## [Stated problem]
Can you copy word for word the lines starting with the one that contains "The height and" and going on through the one that contains "point(702,596)", leaving out the pictures?

━━━━━ Material for the task ━━━━━

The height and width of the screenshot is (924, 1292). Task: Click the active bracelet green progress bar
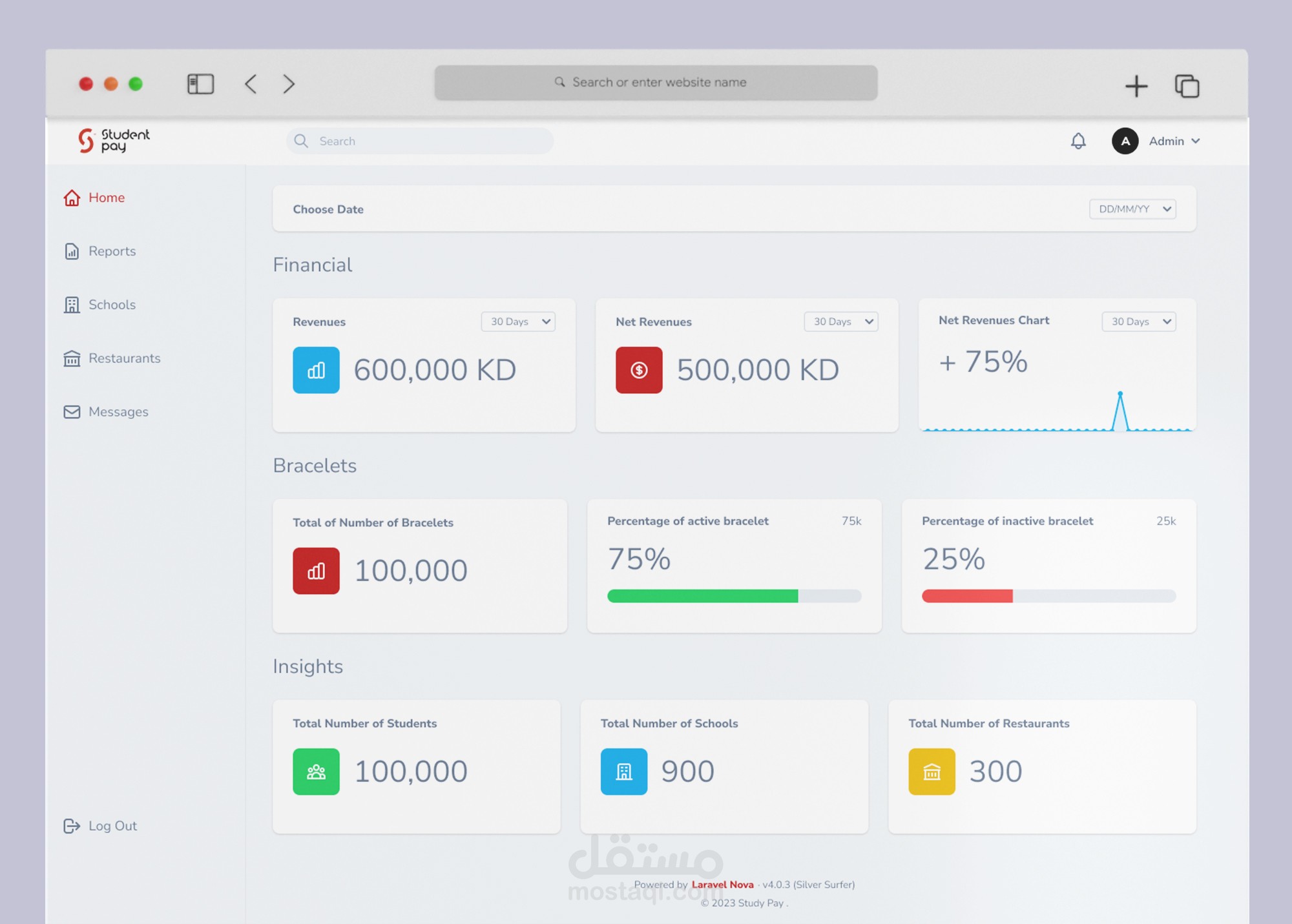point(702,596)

━━━━━
━━━━━ Material for the task ━━━━━

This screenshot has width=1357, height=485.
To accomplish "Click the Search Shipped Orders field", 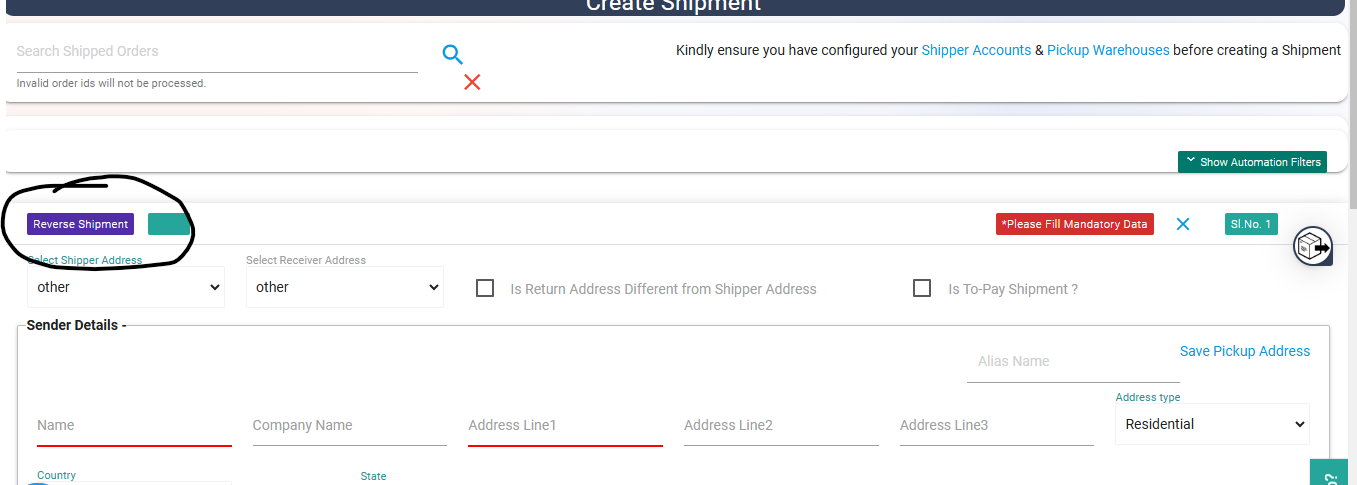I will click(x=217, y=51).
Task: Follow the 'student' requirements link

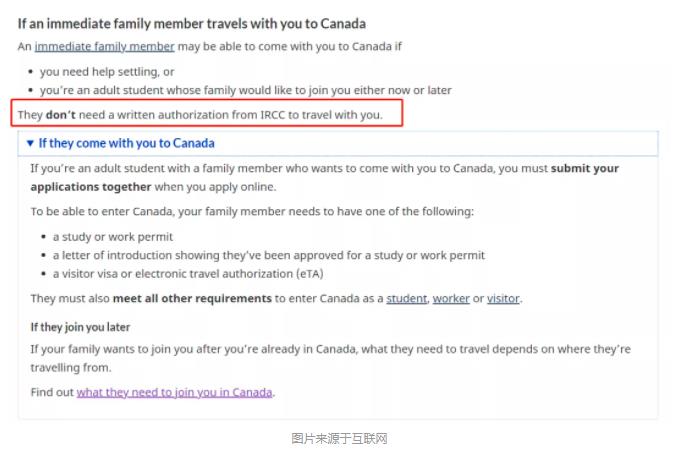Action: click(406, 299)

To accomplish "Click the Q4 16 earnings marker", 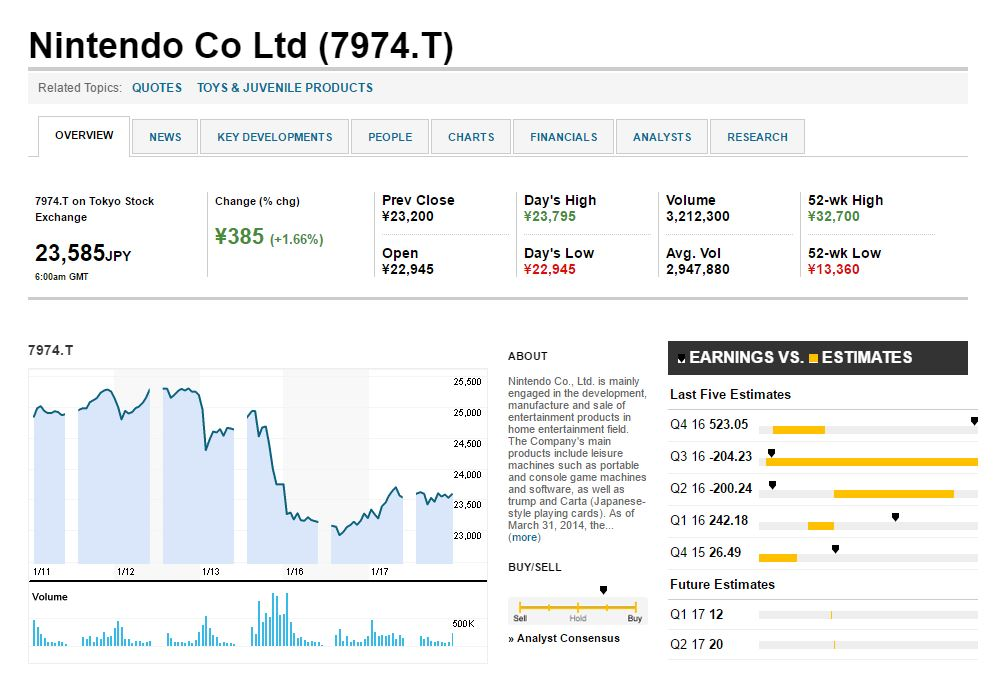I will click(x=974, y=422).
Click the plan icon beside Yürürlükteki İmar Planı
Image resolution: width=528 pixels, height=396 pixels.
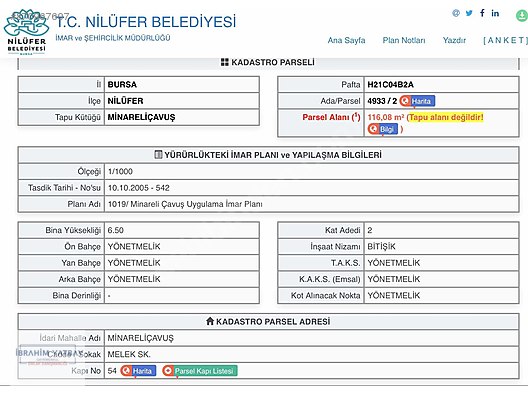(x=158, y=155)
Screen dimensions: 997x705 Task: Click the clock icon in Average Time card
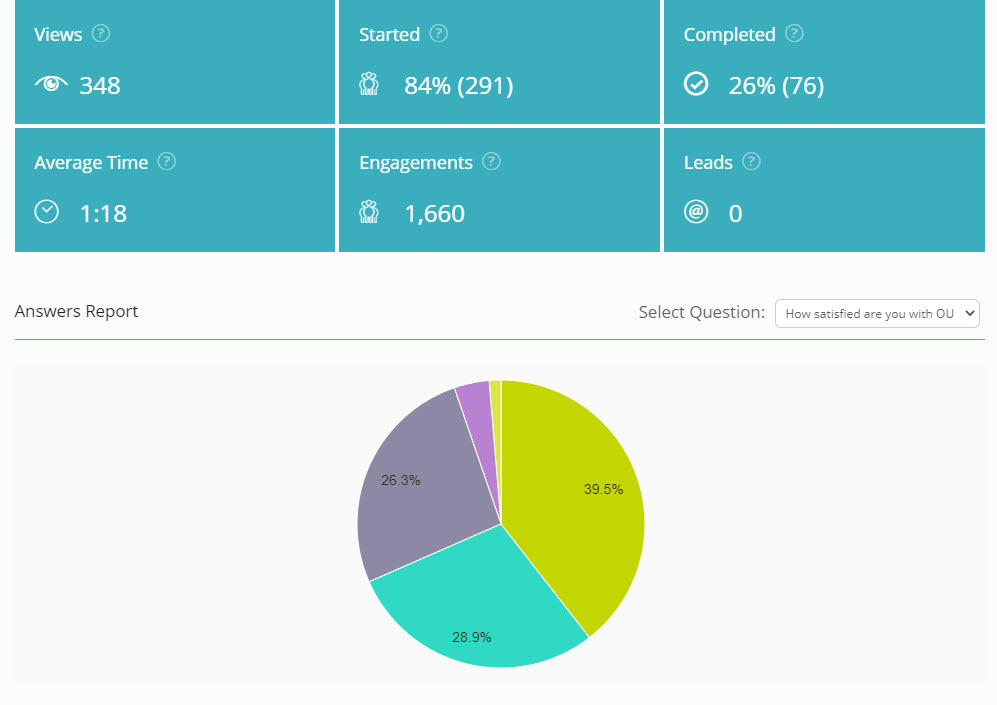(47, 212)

━━━━━

## [Answer to the problem]
The height and width of the screenshot is (924, 1292). Task: Click the active bracelet green progress bar
point(702,596)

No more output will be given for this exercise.